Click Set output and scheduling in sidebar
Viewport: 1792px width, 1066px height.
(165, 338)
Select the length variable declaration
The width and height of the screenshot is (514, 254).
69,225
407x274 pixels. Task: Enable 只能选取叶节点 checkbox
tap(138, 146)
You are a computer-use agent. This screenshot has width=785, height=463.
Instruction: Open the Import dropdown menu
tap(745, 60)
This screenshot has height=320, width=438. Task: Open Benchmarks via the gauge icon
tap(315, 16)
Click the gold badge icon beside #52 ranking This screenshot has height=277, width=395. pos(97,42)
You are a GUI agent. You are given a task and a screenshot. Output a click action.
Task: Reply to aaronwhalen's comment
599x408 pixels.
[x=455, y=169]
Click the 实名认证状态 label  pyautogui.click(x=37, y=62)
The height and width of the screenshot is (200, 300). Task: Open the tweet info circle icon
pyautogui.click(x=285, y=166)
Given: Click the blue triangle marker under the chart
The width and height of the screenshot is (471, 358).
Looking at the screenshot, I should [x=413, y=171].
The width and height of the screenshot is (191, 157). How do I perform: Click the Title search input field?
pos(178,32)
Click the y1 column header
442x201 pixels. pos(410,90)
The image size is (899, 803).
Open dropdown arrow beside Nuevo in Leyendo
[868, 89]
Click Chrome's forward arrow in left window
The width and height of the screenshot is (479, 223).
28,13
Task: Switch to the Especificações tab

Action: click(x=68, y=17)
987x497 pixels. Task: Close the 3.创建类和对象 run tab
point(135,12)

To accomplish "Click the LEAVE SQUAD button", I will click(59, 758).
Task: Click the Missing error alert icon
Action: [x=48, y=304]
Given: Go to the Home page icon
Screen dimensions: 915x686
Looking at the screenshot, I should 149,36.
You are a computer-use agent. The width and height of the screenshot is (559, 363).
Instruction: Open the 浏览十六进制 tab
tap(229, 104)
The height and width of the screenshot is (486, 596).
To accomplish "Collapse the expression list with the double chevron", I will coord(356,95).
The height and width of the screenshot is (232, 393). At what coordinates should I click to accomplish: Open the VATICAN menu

● ● ● ●

Return, exactly as written, the "Instruction: Open the 浏览十六进制 tab" line and each line after it through the end of the listing above.

Instruction: Open the 浏览十六进制 tab
tap(229, 104)
The height and width of the screenshot is (486, 596).
To accomplish "Collapse the expression list with the double chevron", I will coord(356,95).
The height and width of the screenshot is (232, 393). At what coordinates should I click to accomplish: Open the VATICAN menu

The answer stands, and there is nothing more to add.